Posted by on Nov 6, 2013 in Game Development | 0 comments

howToLoseFearToProgram

This is the path I’ve taken so far and has helped me lose the fear of learning game programming and feel more confident to continue. Learning by yourself is not easy and requires a lot of discipline and dedication, the good thing is that it has a much lower cost compared to a formal education in programming (like going to University). For those who find it difficult to focus the Pomodoro technique will help you on your way.

It is important not only to learn how to write in a language but also to know the theory and foundations of programming. These fundamentals are the same to almost all programming languages ​​and classes from Professor Simon Allardice at Lynda.com are very good explaining the concepts. This road is to develop games based on Unity with C# language but you can apply it also for programming in general. At first you will not understand everything, and that’s fine, but the moment you learn the same concepts from different sources you will have a better understanding of each topic.

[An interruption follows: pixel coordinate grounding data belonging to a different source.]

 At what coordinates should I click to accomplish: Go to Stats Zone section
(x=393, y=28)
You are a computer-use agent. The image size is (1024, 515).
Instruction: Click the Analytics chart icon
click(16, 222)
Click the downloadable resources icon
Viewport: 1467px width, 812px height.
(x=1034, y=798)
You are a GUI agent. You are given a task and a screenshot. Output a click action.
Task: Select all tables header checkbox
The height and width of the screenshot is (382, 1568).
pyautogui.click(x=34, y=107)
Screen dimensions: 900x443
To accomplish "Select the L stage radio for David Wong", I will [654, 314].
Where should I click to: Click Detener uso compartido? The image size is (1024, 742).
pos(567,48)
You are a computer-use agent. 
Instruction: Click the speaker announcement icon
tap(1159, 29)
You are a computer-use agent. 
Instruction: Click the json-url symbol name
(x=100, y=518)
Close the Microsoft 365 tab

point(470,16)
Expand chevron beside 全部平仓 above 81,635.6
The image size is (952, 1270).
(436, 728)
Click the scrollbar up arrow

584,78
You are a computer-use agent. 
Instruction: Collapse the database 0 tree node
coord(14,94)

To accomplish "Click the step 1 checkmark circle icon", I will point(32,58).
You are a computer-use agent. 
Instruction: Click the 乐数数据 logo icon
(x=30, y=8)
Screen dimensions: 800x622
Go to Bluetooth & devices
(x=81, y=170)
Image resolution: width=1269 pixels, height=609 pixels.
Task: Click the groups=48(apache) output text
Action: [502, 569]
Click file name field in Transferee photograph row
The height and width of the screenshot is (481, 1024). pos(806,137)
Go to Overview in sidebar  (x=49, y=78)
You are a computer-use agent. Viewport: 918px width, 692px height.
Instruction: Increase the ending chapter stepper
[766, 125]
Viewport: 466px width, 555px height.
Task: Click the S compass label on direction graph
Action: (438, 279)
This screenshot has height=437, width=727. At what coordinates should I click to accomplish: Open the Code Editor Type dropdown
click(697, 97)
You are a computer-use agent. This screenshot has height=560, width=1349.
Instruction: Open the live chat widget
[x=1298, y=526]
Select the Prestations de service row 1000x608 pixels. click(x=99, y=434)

The Way to Lose the Fear of Learning Programming  for Video Games

First Step – Enter the Matrix

Getting Started with Programming – Code Academy

 

Concepts and Foundations 

Computer Science 101 – Stanford – Coursera

Foundations of Programming: Fundamentals – Lynda

Foundations of Programming: Object-Oriented Design – Lynda

Learn to Program: The Fundamentals – University of Toronto – Coursera

Foundations of Programming: Code Efficiency – Lynda

Foundations of Programming: Databases – Lynda

Foundations of Programming: Test-Driven Development – Lynda

Foundations of Programming: Refactoring Code – Lynda

 

C# Programming

Introduction to the C# Programming Language – Microsoft

C# Intro – Riddlersoft

C# Essential Training – Lynda

Beginning Game Programming with C# – University of Colorado System – Coursera

 

Unity 3D Learning

Unity 3D 3.5 Essential Training – Lynda

Level Design Basics in Unity – Lynda

Beginner’s Guide to Unity – Digital Tutors

 

Version Control (optional)

Try Git – Be introduced to the basic concepts of Git version control – Code School

Fundamentals of Software Version Control – Lynda

It is important not only to learn how to write in a language but also to know the theory and foundations of programming (this will help you a lot). These foundations and concepts apply to almost all programming languages ​​and courses from Professor Simon Allardice at Lynda.com are very good explaining those concepts. This path is based to develop games in Unity with the C# language but that is not the only way to develop games. At first you will not understand everything, and that’s fine, seeing the same concepts from different sources will help you to have a better understanding of each topic.

After completing these courses you will feel more confident so you can keep learning more. If you have trouble perhaps a formal education program may be the solution, but learning on your own is a low cost alternative for those who can not afford that kind of education or just want to learn specific stuff. As a last tip have a lot of patience, do not try to use shortcuts, practice often and step by step, learning new things every day that will help you on your quest of developing video games.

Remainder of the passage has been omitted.